*Task to complete:*
In the reviews of Archaeology at Home, how old are the houses Hein Bjerck tells about alongside his own family's homes?

*Document segment:*
+===+
ReviewsA majestic work, full of experiment and sensuous detail. Equally haunting, melancholic, and amusing: a narrative tour-de-force. Hein Bjerck writes with a unique voice, evoking place, people, and emotion with affect seldom, if ever, found in archaeological or historic text. Part love-letter to his father, uncle, and his own past, part meditation on objects, things, memory, humanity, relationships, and the passage of time, Archaeology at Home exceeds the boundaries of any one discipline. An instant classic.
Professor Doug Bailey, Department of Anthropology, San Francisco State University
We are being convinced that the future of archaeology lies in technology, but the future of archaeology lies in imagination: our capacity to recreate other pasts, other futures and other ways of telling them. In this fascinating book, Hein Bjerck tells us about 9,500-year old houses and his own family’s homes and explores in an original way memory, materiality and experiences of domesticity that are at the same time intimate and remote. In so doing, he shows us the path to a new kind of archaeology: one that is tremendously creative and full of emotion, an archaeology that mixes past and present, the social and the personal, self and others, science and narrative. This book will be essential reading for anybody interested in the archaeology of the contemporary past, the archaeology of domestic space and new forms of storytelling in the humanities and the social sciences.
Alfredo González-Ruibal, Institute of Heritage Sciences (Spanish National Research Council)
It is a deep and moving book, that seems to begin as a funny challenge: may an archaeologist do an archaeology of his/her own home? Far beyond family chronicles, Bjerck has written a remarkable and sensitive essay on things, life and time, seen from inside.
+===+
*Dataset content:*
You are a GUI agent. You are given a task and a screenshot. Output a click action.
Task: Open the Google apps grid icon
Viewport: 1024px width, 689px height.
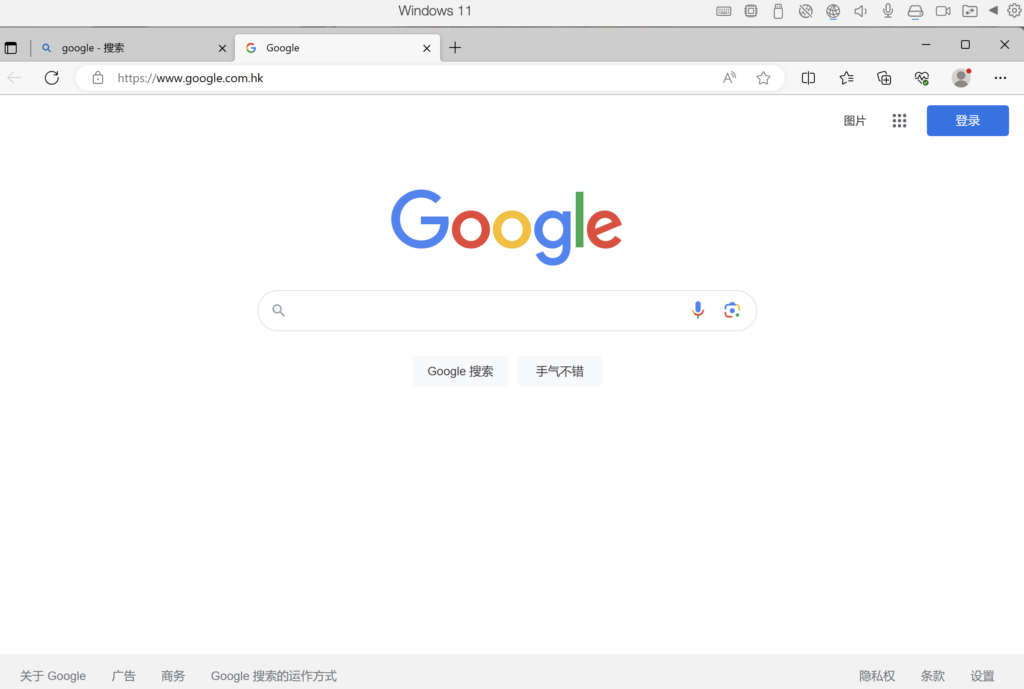click(899, 121)
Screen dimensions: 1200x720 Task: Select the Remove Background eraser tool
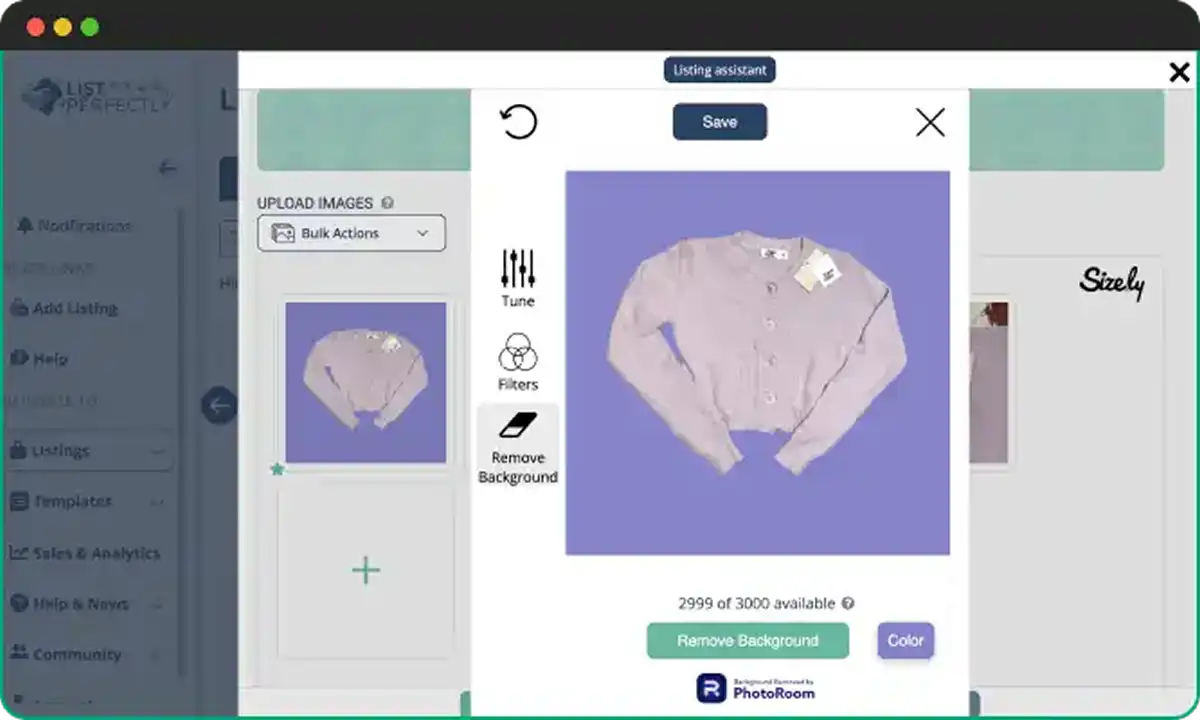pyautogui.click(x=518, y=444)
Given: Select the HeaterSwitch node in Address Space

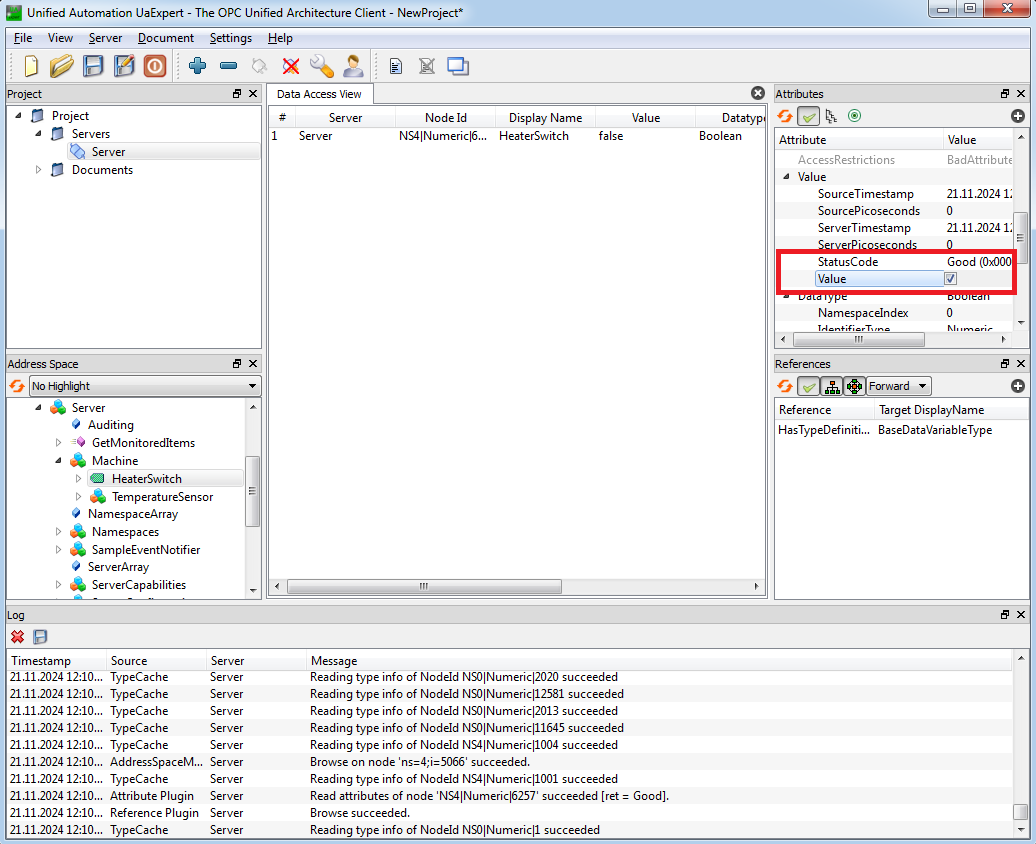Looking at the screenshot, I should tap(147, 479).
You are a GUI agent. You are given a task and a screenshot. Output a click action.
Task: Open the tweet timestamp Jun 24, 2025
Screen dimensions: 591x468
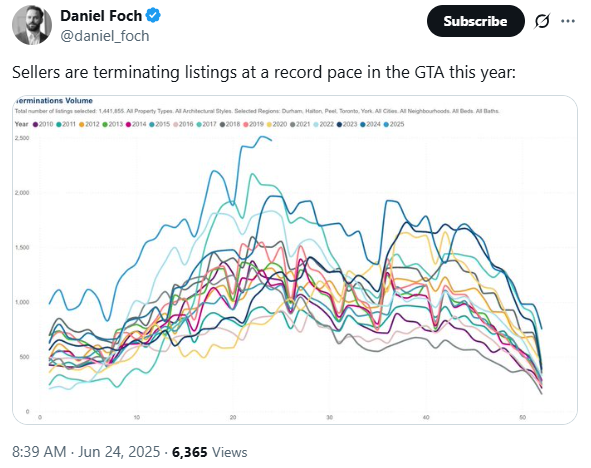click(x=119, y=452)
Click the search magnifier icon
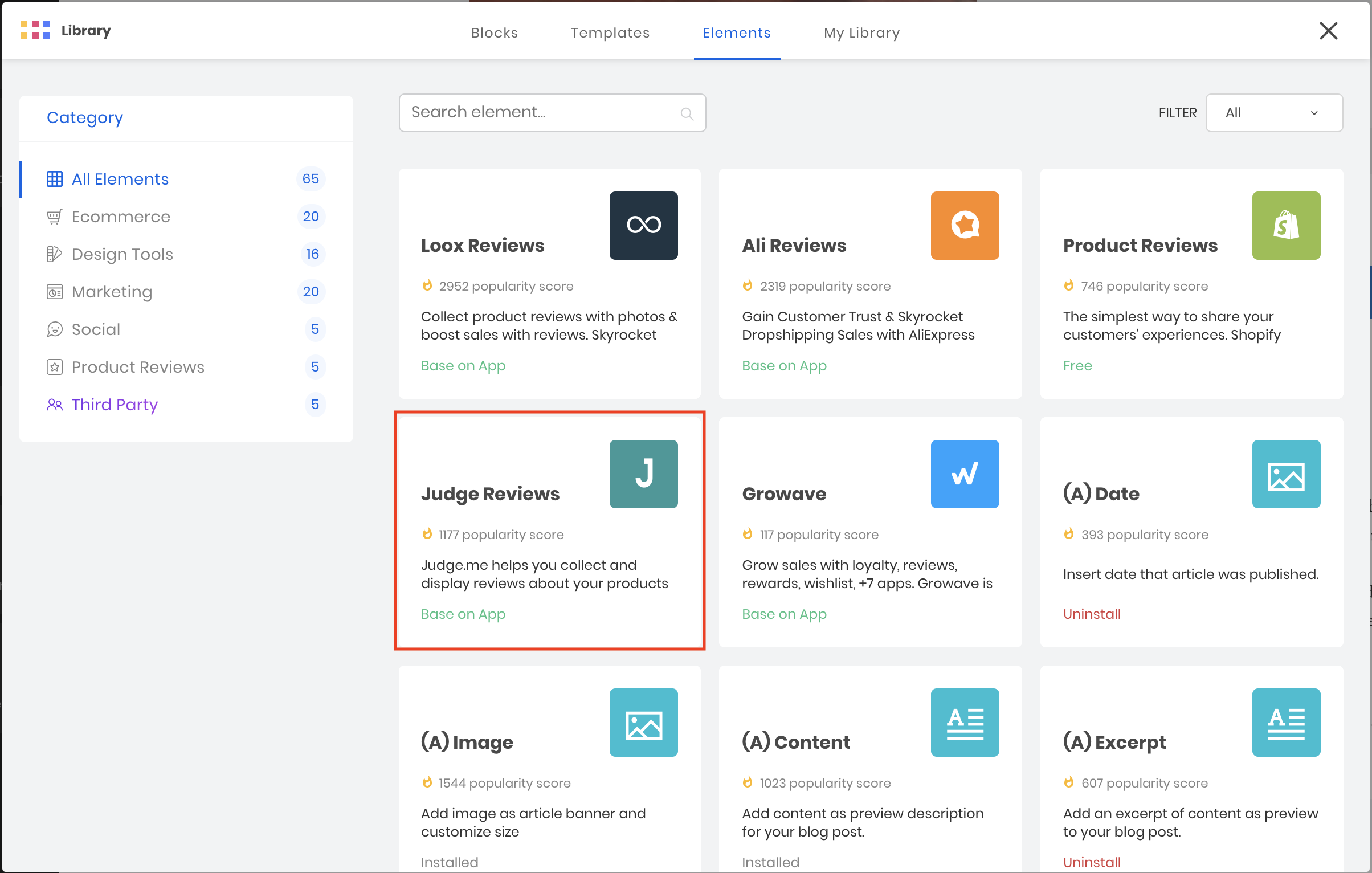Viewport: 1372px width, 873px height. (x=687, y=113)
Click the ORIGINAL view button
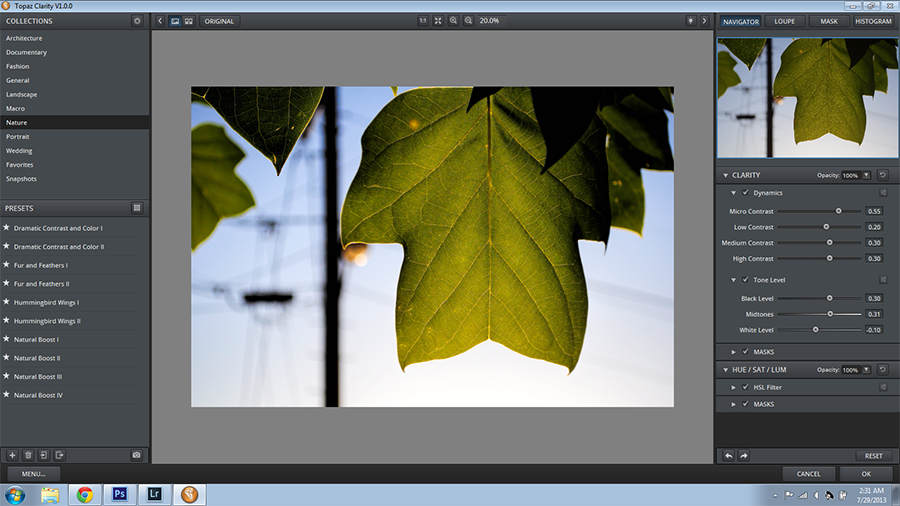 (219, 21)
+===+
*Answer to this task:*
They are 9,500 years old.